EJERCICIO:
Sigue el relato sobre el insomnio de Begoña a partir de su última oración.

FRAGMENTO DEL TEXTO:
* * * *

Begoña tiene cincuenta y cinco años y no le va mal. Se separó hace unos años, pero no echa de menos tener pareja. Su trabajo le gusta, tanto que reconoce que la absorbe demasiado. Tiene dos hijos que ya no están en casa, uno de los cuales aún está estudiando. Aunque todo parece en orden, Begoña no puede dormir. No le gusta mucho tomar pastillas, pero estaba tan desesperada que le pidió un medicamento a su médico. Como ese remedio no resolvió gran cosa, decidió probar con psicoterapia y eligió a una terapeuta que hacía EMDR. Por lo que había leído, Begoña sabía que ese tratamiento incluía trabajar con recuerdos del pasado, pero le insistió a la psicóloga en que solo quería que hablasen del tema del sueño y cómo mejorarlo. Acordaron dedicar unas sesiones a entender este problema, cuándo había empezado y qué factores influían en él. El insomnio se había iniciado con el nacimiento de su primer hijo. Parecía lógico, había que despertarse para dar el pecho al niño, que lloraba bastante por la noche. «Si tienes hijos, nunca vuelves a dormir igual», comentaba con sus amigas, y todas asentían. El tema fue más o menos asumible durante años, aunque nunca tenía la sensación de dormir en condiciones, y en ocasiones se notaba cansada durante el día. Cuando su segundo hijo cumplió diez años, la relación de Begoña con su marido se deterioró mucho. No sabía ni por qué discutían, probablemente él tampoco. La situación se hizo insostenible y ambos decidieron separarse. Ella se quedó con una sensación agridulce y, aunque estuvo de acuerdo con la decisión, no pudo volver a dormir de un modo mínimamente aceptable. Con el tiempo, el problema había ido a peor y ahora estaba francamente agotada.

* * * *

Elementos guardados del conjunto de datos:
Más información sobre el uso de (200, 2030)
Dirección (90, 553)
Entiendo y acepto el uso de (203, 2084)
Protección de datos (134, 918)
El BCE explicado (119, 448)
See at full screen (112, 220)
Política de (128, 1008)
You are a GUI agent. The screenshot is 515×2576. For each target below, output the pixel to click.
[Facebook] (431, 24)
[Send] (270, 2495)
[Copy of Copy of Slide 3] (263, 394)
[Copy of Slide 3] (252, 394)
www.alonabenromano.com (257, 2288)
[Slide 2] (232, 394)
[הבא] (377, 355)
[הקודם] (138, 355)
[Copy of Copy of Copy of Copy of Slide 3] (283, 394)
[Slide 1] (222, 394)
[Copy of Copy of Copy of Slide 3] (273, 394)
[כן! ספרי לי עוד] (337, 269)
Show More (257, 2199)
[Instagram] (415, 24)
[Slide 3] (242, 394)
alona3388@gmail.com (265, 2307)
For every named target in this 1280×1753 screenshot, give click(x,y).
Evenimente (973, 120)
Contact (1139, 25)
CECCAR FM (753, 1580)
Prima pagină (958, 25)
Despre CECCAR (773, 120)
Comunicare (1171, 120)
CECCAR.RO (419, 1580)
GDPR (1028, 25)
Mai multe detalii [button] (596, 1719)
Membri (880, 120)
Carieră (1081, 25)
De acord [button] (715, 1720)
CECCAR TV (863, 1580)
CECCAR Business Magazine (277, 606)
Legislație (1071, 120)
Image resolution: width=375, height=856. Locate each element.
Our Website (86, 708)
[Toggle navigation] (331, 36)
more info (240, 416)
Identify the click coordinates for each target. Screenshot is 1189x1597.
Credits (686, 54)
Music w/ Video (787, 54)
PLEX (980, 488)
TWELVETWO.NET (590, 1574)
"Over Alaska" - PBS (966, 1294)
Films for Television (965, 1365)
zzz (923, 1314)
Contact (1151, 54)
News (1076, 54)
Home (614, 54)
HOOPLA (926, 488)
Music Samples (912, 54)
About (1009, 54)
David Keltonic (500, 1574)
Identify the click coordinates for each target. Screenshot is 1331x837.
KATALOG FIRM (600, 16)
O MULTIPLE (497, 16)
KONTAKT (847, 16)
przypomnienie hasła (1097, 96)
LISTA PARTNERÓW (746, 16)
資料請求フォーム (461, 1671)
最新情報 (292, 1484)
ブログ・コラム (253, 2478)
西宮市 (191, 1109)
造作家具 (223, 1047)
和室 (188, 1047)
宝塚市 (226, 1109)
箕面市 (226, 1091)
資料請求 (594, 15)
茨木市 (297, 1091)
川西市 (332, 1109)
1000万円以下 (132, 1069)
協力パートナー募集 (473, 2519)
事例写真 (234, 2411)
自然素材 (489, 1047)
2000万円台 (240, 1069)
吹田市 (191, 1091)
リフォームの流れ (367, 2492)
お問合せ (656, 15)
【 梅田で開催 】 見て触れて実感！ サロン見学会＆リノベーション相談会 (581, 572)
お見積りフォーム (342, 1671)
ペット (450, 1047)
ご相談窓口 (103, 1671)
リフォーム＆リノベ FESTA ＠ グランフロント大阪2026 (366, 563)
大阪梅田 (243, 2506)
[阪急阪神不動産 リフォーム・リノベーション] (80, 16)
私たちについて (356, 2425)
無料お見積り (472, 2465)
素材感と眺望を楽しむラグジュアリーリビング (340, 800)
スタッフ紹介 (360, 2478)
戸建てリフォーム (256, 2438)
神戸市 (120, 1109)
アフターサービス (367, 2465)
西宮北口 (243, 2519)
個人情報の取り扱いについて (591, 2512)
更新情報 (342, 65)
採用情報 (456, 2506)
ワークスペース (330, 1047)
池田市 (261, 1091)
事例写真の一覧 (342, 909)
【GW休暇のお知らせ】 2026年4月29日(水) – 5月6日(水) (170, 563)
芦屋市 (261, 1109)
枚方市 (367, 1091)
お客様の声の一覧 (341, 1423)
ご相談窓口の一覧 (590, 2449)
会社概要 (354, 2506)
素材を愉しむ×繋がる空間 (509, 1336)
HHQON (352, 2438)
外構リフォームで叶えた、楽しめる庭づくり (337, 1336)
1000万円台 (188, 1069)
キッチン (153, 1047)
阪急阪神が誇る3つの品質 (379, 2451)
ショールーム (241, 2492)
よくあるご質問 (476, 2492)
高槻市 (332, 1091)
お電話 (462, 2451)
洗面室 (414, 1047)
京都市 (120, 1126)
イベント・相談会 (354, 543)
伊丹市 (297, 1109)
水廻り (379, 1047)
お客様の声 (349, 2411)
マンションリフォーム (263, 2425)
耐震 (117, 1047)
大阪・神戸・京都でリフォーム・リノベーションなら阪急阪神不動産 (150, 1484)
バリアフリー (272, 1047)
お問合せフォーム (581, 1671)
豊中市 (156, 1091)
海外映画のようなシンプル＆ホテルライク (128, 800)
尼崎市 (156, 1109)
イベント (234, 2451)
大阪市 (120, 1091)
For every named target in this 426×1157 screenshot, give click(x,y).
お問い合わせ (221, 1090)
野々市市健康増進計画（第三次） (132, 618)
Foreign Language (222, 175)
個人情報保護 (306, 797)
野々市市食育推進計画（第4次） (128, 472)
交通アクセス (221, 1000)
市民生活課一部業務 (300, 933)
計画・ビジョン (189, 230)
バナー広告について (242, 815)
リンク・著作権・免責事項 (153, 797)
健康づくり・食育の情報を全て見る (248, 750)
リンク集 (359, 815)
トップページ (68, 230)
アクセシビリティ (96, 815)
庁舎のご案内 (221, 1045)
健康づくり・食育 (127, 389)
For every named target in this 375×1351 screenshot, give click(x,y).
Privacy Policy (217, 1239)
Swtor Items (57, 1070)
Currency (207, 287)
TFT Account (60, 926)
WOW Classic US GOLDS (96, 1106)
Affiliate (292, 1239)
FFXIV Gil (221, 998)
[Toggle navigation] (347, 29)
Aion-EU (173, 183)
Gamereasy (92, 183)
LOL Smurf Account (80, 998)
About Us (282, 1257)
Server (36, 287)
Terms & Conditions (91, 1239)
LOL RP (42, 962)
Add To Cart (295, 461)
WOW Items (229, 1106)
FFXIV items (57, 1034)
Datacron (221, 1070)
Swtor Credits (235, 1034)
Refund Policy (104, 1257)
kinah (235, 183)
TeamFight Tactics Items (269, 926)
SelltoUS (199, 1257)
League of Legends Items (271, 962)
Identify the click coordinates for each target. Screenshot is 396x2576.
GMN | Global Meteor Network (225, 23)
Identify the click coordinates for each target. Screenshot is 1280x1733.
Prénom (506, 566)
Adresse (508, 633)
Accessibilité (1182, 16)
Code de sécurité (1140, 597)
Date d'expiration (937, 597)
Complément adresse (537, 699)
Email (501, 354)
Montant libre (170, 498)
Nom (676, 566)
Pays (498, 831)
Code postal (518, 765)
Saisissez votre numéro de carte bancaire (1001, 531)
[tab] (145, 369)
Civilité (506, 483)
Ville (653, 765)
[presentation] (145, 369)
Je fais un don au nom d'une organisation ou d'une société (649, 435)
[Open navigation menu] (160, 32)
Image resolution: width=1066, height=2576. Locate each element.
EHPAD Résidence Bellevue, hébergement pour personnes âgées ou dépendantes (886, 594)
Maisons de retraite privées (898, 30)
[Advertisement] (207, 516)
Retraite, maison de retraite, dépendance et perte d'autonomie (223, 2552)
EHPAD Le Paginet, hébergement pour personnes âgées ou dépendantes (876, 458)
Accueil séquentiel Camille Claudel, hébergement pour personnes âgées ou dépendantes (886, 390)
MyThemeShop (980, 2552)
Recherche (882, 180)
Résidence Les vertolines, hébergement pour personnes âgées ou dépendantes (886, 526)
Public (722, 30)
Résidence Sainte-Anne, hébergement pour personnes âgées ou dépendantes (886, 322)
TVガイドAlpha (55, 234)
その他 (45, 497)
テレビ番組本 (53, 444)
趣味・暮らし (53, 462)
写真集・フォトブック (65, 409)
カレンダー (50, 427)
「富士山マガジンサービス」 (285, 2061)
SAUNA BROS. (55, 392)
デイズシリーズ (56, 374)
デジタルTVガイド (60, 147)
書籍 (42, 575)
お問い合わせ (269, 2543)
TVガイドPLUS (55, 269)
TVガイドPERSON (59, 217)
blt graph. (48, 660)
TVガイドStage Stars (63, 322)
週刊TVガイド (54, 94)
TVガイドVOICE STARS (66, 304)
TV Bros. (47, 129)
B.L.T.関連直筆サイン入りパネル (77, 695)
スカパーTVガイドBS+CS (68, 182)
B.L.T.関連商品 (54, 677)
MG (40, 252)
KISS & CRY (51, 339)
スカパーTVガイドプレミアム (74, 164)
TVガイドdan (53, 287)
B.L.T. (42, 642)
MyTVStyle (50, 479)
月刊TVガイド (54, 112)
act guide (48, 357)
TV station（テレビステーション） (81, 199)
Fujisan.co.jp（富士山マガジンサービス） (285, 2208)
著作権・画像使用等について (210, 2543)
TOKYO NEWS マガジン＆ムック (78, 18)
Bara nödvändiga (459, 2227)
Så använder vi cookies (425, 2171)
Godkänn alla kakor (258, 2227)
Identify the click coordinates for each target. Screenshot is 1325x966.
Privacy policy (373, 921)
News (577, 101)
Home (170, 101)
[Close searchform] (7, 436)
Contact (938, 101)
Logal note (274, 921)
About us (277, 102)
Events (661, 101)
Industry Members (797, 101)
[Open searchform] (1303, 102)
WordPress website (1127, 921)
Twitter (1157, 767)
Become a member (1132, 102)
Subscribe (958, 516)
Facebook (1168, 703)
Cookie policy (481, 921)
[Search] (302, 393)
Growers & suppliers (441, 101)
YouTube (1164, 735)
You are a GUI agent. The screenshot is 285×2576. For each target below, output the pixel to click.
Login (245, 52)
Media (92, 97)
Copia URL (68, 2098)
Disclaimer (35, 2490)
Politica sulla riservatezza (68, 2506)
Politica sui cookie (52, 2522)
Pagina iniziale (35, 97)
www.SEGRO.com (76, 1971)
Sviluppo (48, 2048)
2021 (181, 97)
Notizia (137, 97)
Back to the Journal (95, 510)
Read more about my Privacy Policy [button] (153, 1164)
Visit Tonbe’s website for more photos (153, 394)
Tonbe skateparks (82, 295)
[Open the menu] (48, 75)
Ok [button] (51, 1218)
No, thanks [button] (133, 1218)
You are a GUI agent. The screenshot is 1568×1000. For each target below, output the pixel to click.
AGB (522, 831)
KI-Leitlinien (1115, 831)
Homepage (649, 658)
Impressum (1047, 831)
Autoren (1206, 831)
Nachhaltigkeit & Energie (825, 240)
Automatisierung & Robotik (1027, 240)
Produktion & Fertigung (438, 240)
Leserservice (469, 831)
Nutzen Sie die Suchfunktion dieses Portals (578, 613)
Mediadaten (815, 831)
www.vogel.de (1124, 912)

* * * *

TU RESPUESTA:
Tras entender las circunstancias que habían generado y empeorado gradualmente su insomnio, Begoña estuvo de acuerdo en trabajar con esas memorias antiguas, pero frenó los intentos de su terapeuta de remontarse más atrás; le parecía ya demasiado. Sin embargo, en la sesión en la que trabajaron un recuerdo de la etapa en que nació su hijo, la mente de Begoña empezó a relacionar espontáneamente aquellas sensaciones con muchas otras cosas. Su propia infancia venía una y otra vez a su cabeza, incluidas las frecuentes discusiones de sus padres y su separación cuando ella era adolescente. Begoña se decía que no eran problemas graves, que pasan en todas las familias, pero lo cierto es que aún le generaban malestar. También recordó muchas noches de niña preocupándose por si sus padres se separaban. Cuando finalmente lo hicieron, incluso sintió cierto alivio..., y esto la hizo sentir culpable.